The task:
Print nothing except the lines of the listing below from the line with "For every named target in this 1792×2069" to the line with "Senator Timberlake on", each exactly as written, both ends included.

Stored data:
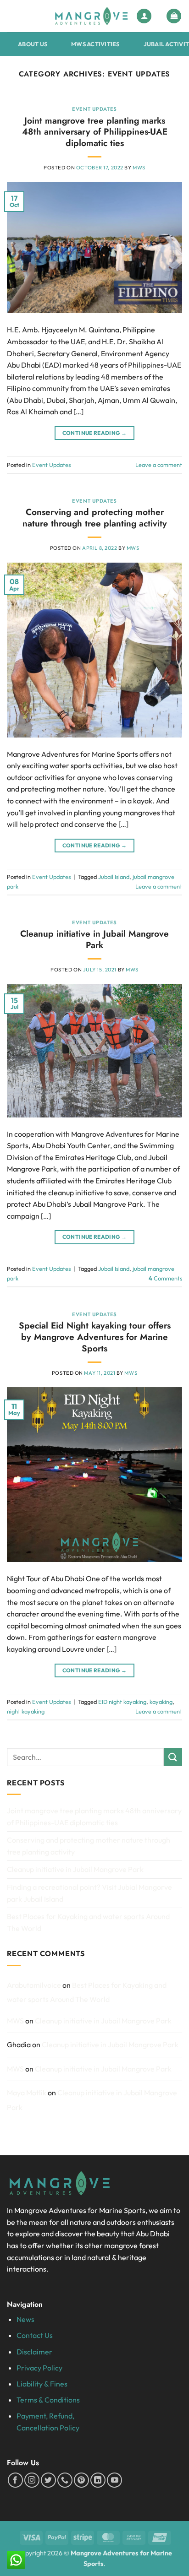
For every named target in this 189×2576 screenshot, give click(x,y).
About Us (32, 44)
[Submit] (173, 1757)
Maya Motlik (26, 2092)
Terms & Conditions (48, 2399)
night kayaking (25, 1711)
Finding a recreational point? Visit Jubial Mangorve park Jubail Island (89, 1893)
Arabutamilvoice (34, 1985)
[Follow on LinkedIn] (98, 2480)
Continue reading (94, 432)
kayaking (161, 1701)
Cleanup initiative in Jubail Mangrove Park (94, 939)
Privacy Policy (39, 2367)
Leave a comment (158, 464)
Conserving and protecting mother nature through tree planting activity (94, 517)
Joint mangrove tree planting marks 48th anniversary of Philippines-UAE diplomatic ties (94, 132)
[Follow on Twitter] (48, 2480)
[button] (174, 16)
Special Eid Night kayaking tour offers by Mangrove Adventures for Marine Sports (95, 1337)
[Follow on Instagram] (31, 2480)
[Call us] (64, 2480)
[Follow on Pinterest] (81, 2480)
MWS (139, 167)
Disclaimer (34, 2351)
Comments (165, 1278)
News (25, 2319)
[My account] (144, 16)
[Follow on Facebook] (15, 2480)
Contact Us (35, 2335)
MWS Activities (95, 44)
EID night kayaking (122, 1701)
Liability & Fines (42, 2383)
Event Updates (94, 109)
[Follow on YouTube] (114, 2480)
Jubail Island (113, 876)
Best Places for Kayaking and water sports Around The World (88, 1922)
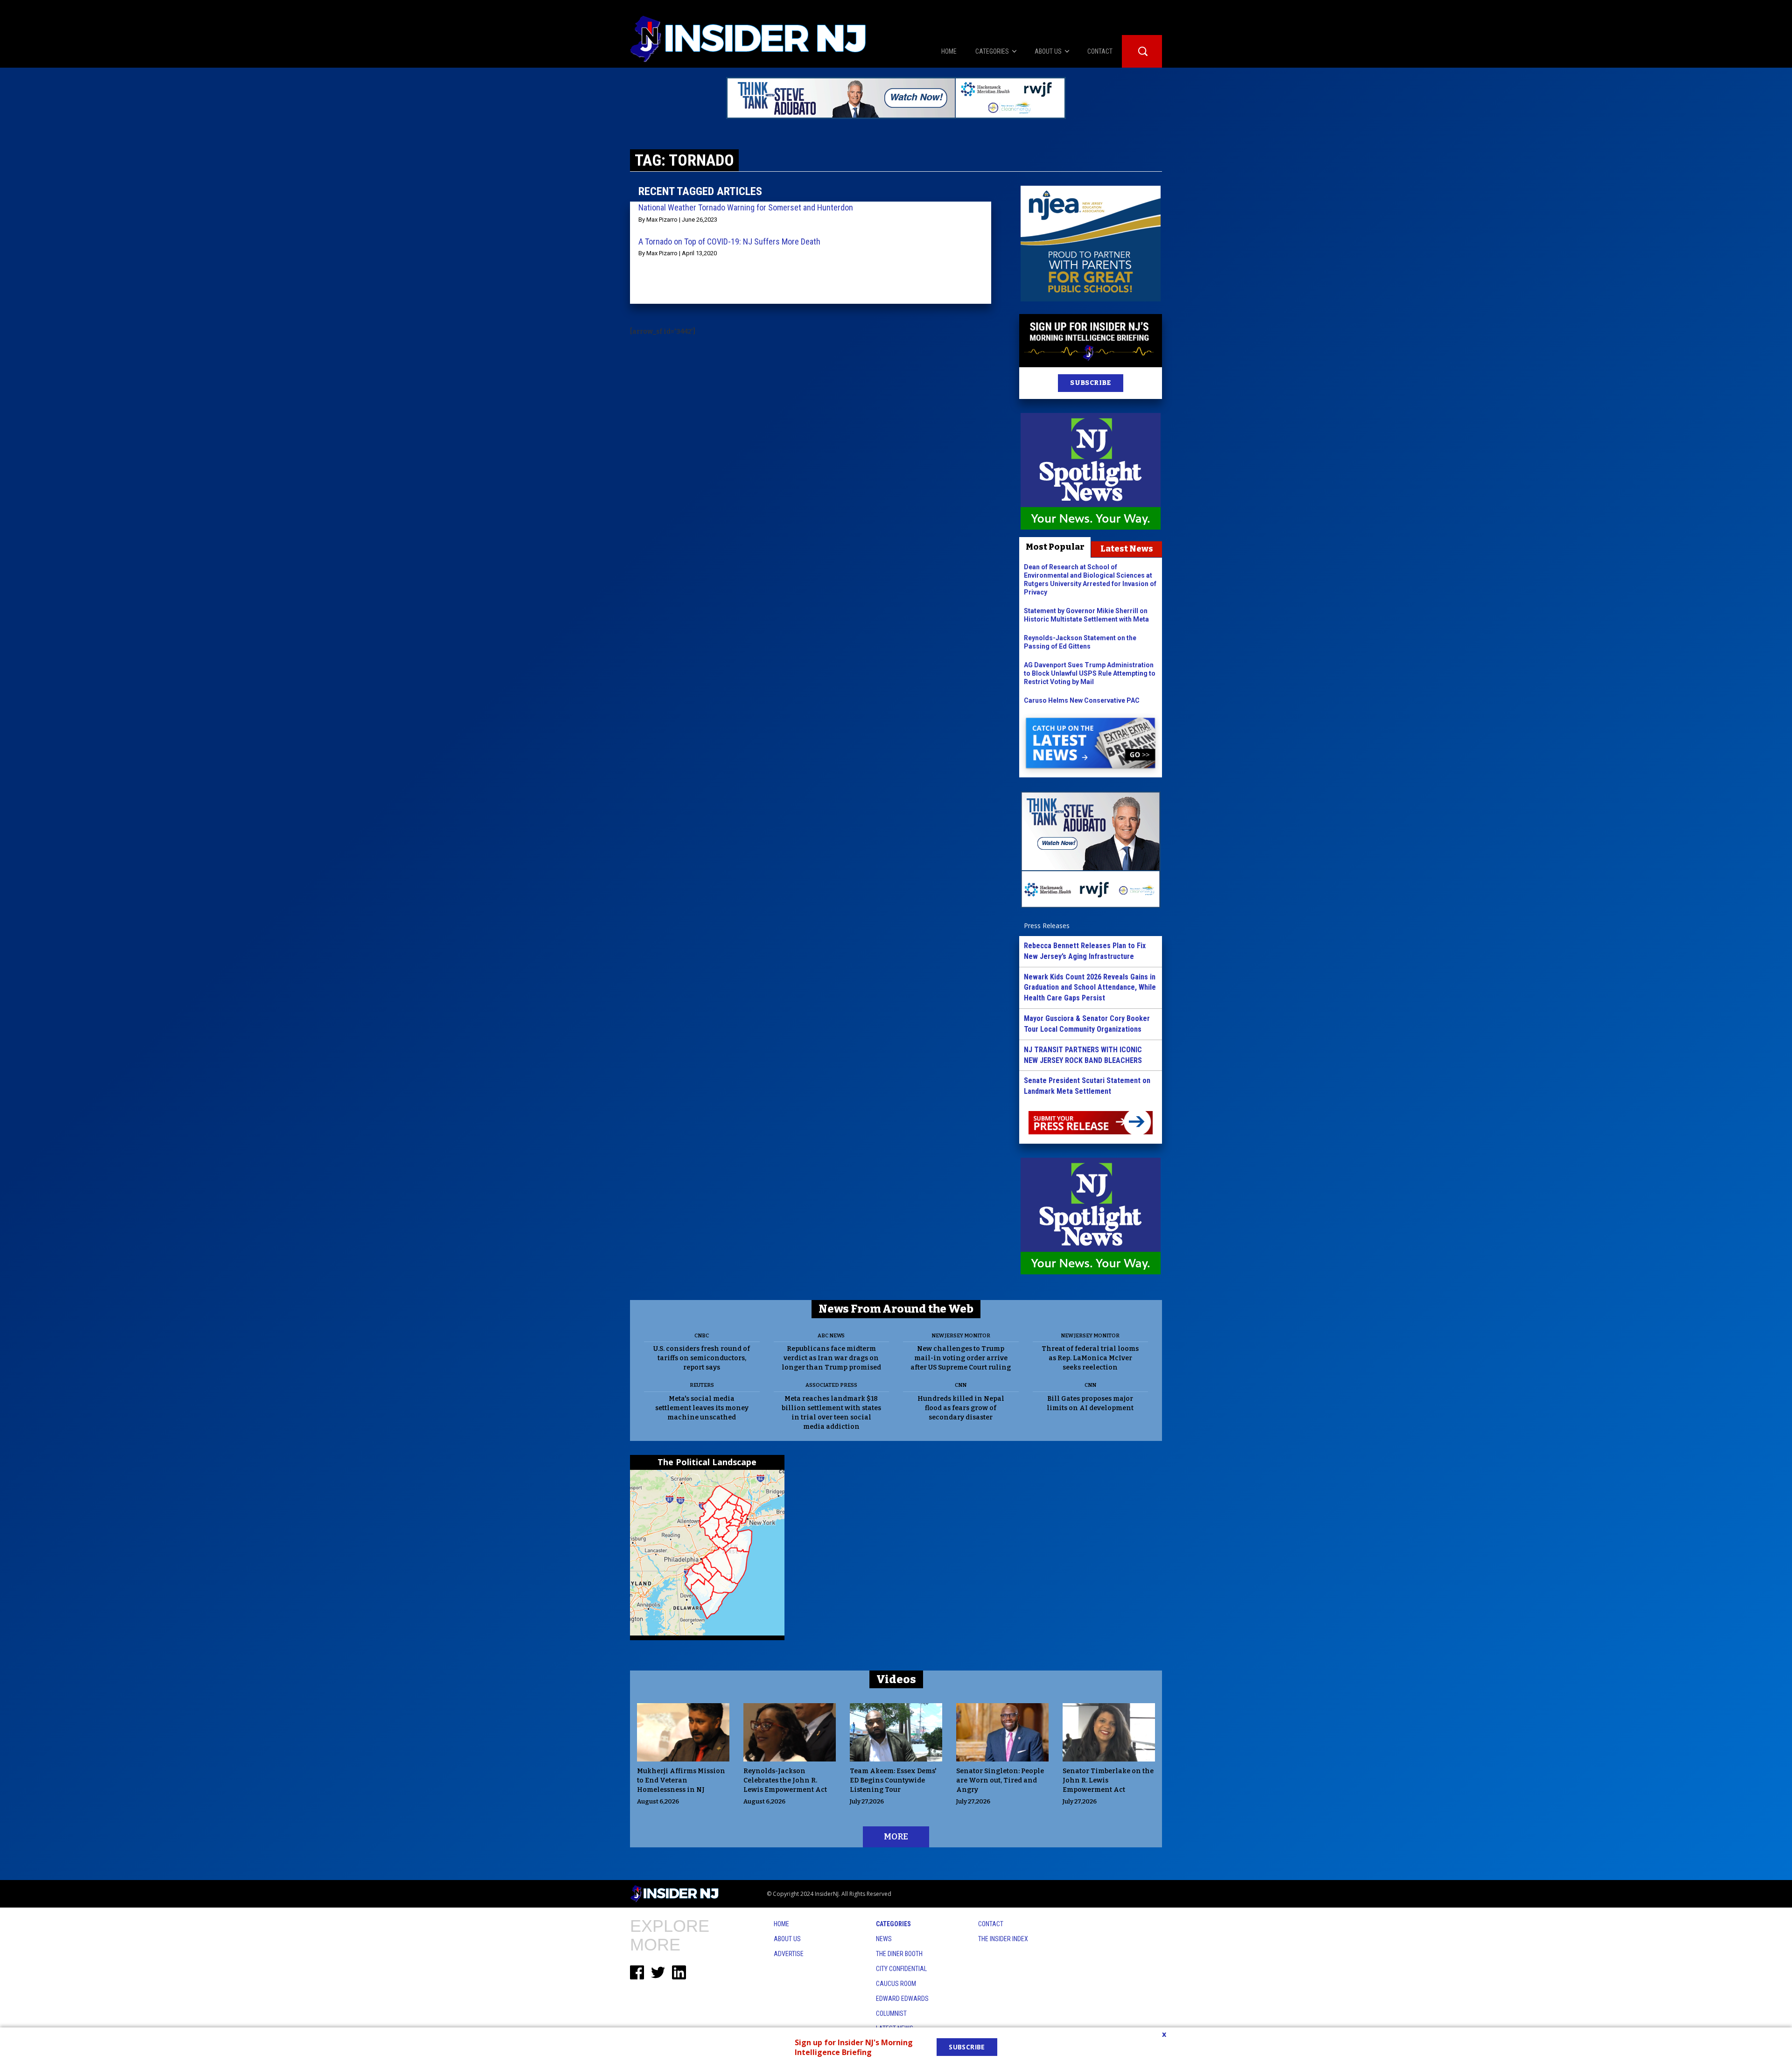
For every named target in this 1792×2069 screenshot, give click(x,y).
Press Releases (1047, 925)
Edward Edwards (902, 1998)
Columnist (891, 2013)
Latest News (1126, 549)
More (896, 1836)
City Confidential (901, 1968)
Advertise (789, 1953)
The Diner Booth (899, 1953)
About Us (787, 1939)
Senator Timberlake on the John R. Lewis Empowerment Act (1108, 1780)
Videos (896, 1679)
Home (781, 1924)
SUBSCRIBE (1090, 383)
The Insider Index (1003, 1939)
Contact (990, 1924)
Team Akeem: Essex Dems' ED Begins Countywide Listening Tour (893, 1780)
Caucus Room (896, 1983)
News (884, 1939)
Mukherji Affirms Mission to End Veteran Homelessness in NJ (681, 1780)
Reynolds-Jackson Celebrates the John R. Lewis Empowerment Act (785, 1780)
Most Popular (1055, 547)
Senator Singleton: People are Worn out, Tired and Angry (1000, 1780)
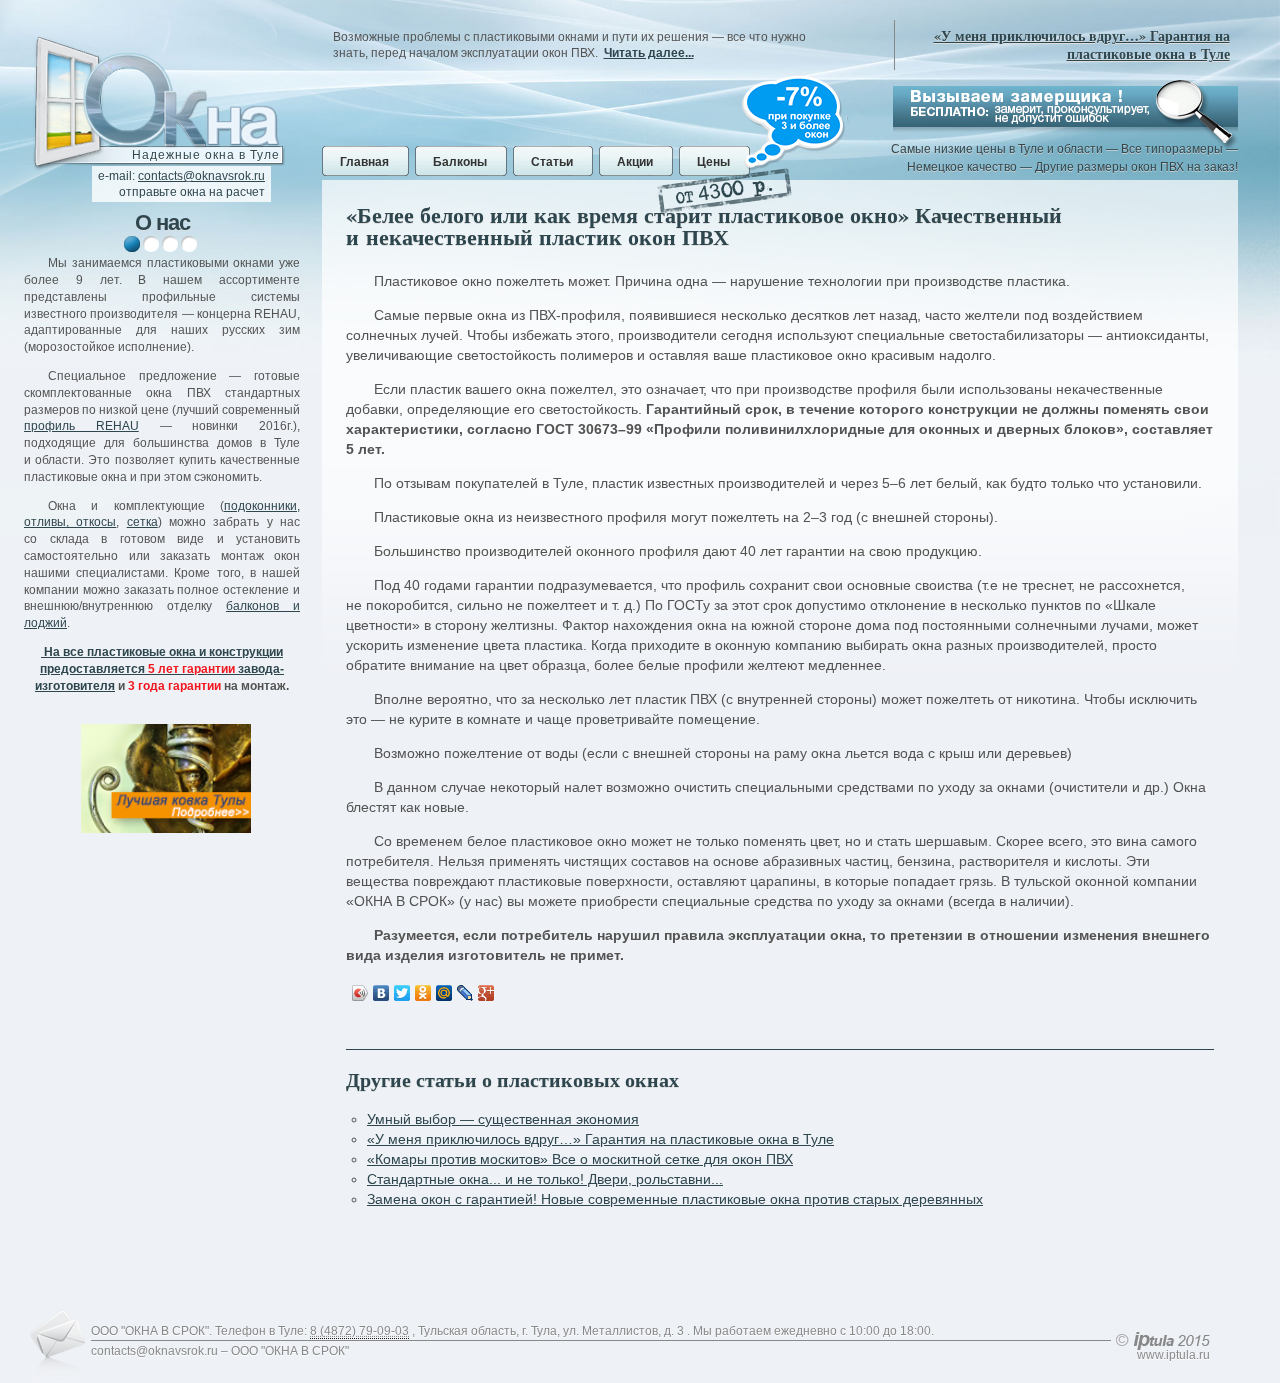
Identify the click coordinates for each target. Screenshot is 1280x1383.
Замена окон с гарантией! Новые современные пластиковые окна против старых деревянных (675, 1199)
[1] (132, 244)
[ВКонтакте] (381, 993)
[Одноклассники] (423, 993)
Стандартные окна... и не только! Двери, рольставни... (545, 1179)
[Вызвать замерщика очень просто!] (1065, 106)
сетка (142, 522)
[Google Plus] (486, 993)
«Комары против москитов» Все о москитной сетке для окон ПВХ (580, 1159)
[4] (189, 244)
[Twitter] (402, 993)
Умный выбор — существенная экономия (503, 1119)
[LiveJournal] (465, 993)
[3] (170, 244)
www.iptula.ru (1173, 1355)
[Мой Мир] (444, 993)
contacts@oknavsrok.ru (201, 176)
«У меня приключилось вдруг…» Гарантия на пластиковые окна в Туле (1082, 44)
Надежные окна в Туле (206, 155)
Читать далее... (649, 53)
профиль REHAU (81, 426)
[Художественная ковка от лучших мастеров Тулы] (166, 778)
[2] (151, 244)
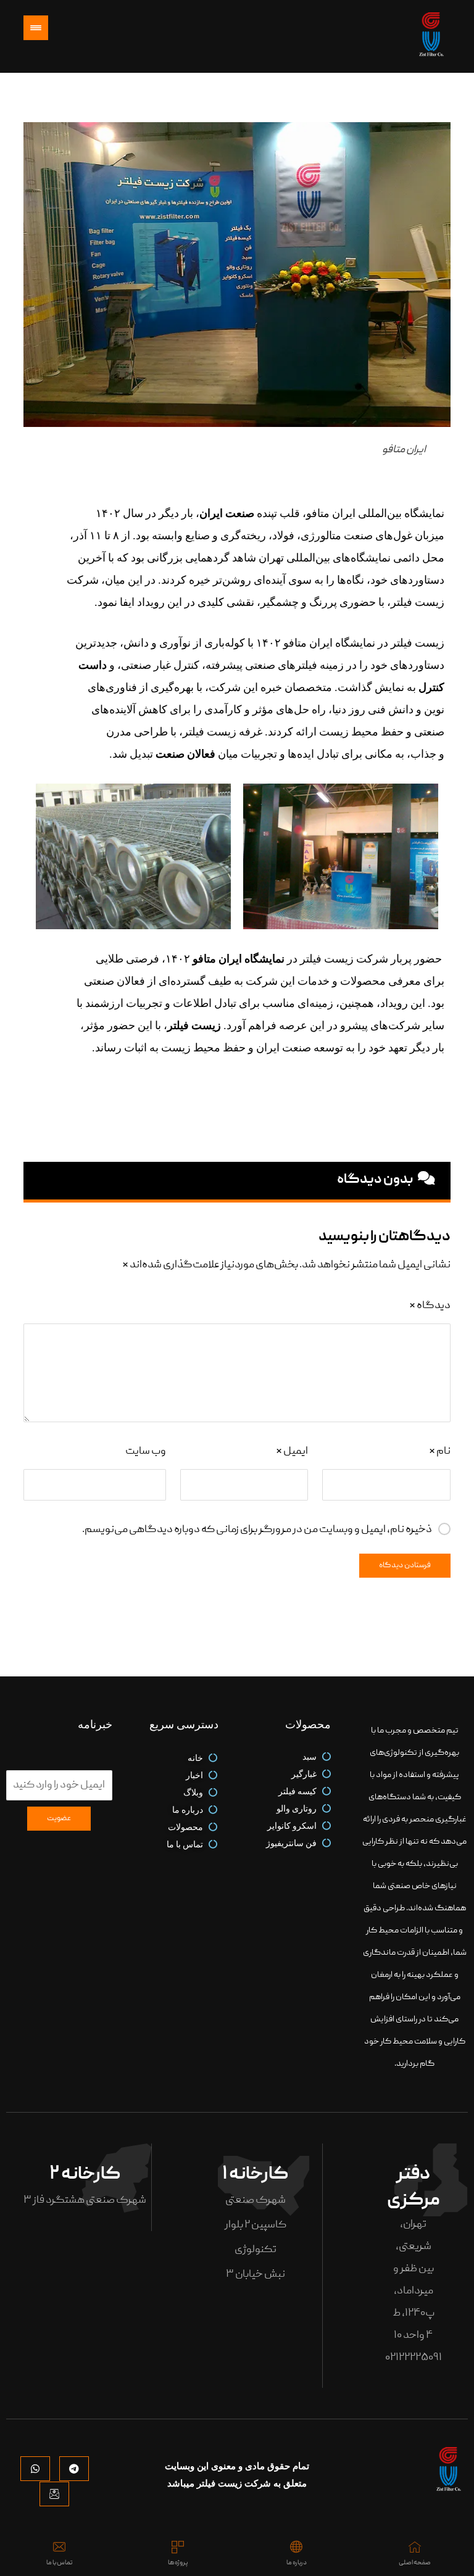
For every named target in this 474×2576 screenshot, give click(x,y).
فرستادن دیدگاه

Task solution:
For every named target in this 1792×2069 screenshot, give click(x,y).
Press Releases (1047, 925)
Edward Edwards (902, 1998)
Columnist (891, 2013)
Latest News (1126, 549)
More (896, 1836)
City Confidential (901, 1968)
Advertise (789, 1953)
The Diner Booth (899, 1953)
About Us (787, 1939)
Senator Timberlake on the John R. Lewis Empowerment Act (1108, 1780)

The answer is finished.